HONG KONG (Reuters) – Asia’s equity capital markets generated a record pay day for investment bankers in the third quarter, bolstered by surging appetite for technology deals and a rush to list on China’s new STAR Market, Refinitiv data showed.
Asia Pacific, including Japan, saw bankers garner $3.6 billion in equity capital market (ECM) fees in July-September, up 145% from the same period a year earlier. The previous peak was $3.5 billion in the fourth quarter of 2009.
Bankers are also preparing to fatten their pay packets when Ant Group raises up to $35 billion in a dual listing in Hong Kong and Shanghai likely in October.
“Global capital markets are working. An enormous amount of money is available worldwide,” said Aaron Arth, head of the Asia ex-Japan financing group at Goldman Sachs (NYSE:GS). “All signs point to a steady desire and need for capital.”
Total equity market capital raised in Asia in the quarter climbed 148% to $133.8 billion. ECM fees account for almost 40% of the region’s investment banking wallet, versus 25% globally, making it a hotly contested business.
The strong showing means the $6.9 billion in fees raised in the region in the first nine months of 2020 have surpassed the $6.15 billion generated for all of last year.
While all major banks saw their earnings rise, Chinese banks benefited most from new listings on the Nasdaq-like STAR Market. China International Capital Corporation (HK:3908) became the region’s top revenue earner for the first time, tripling its fees to roughly $405 million in the nine-month period.
China-led IPOs accounted for 44% of IPOs in the world for the first three quarters with $57.4 billion worth of deals, more than double the amount for the same time last year.
Led by a $7.5 billion secondary listing for Semiconductor Manufacturing International Corp (SS:688981), there were 62 STAR Market listings that raised $14.7 billion in the third quarter, according to Refinitiv.

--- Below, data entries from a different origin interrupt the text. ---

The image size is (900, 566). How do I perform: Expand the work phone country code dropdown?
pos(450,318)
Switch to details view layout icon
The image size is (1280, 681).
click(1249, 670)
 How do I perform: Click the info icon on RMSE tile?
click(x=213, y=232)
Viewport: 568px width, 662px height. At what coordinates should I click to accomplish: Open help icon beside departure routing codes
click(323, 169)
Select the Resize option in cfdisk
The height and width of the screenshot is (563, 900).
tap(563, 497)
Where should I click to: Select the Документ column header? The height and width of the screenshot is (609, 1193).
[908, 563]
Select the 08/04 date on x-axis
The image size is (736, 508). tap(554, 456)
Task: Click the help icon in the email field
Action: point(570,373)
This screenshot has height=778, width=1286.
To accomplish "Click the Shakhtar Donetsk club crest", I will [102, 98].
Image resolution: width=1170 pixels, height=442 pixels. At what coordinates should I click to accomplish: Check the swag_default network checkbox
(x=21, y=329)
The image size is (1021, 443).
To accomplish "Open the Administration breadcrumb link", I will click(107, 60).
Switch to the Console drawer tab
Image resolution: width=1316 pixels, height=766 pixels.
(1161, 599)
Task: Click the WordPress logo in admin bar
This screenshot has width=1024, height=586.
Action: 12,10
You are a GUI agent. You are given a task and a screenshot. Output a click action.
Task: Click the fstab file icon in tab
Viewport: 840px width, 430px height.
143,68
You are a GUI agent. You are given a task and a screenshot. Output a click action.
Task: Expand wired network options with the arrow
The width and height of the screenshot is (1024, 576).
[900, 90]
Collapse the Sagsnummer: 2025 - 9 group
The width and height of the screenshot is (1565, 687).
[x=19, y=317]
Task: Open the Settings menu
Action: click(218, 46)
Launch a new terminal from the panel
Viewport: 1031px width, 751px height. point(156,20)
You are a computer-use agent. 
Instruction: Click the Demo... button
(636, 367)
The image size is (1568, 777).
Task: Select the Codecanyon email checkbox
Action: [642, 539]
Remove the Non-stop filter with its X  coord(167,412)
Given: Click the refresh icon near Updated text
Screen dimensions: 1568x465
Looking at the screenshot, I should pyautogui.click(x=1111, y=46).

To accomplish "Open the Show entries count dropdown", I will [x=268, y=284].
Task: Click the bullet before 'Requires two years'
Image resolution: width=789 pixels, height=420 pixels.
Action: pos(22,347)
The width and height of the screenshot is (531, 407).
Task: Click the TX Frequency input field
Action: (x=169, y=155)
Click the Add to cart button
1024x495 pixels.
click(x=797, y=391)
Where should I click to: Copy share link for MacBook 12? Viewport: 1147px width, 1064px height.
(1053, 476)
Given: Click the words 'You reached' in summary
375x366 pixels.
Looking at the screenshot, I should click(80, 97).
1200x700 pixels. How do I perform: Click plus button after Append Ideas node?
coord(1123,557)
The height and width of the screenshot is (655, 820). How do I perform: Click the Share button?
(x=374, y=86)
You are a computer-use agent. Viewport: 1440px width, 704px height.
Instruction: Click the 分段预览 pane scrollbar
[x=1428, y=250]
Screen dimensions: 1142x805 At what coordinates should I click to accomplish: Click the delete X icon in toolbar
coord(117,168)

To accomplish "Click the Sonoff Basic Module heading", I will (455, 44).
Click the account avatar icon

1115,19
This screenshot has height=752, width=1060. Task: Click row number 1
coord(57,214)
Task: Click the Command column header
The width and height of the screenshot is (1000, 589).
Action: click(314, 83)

“In Asia, there has been an acceleration in technology and digital adoption because of COVID and that is leading to these deals coming to the capital markets in full force,” said Udhay Furtado, Citigroup (NYSE:C)’s co-head of Asia Pacific equity capital markets.
“The pipeline is as robust as ever. There are a lot of companies coming across the region – they are very high quality, these are companies people want to own for the long term who will be with us for generations.”
In Asia, the value of technology capital deals rose 51% to $35.7 billion.
Paul Uren, JPMorgan (NYSE:JPM)’s co-head of global investment banking coverage in Asia Pacific, said he thought equities markets would remain in favour as liquidity stayed high and interest rates are likely to be kept at record lows in the foreseeable future.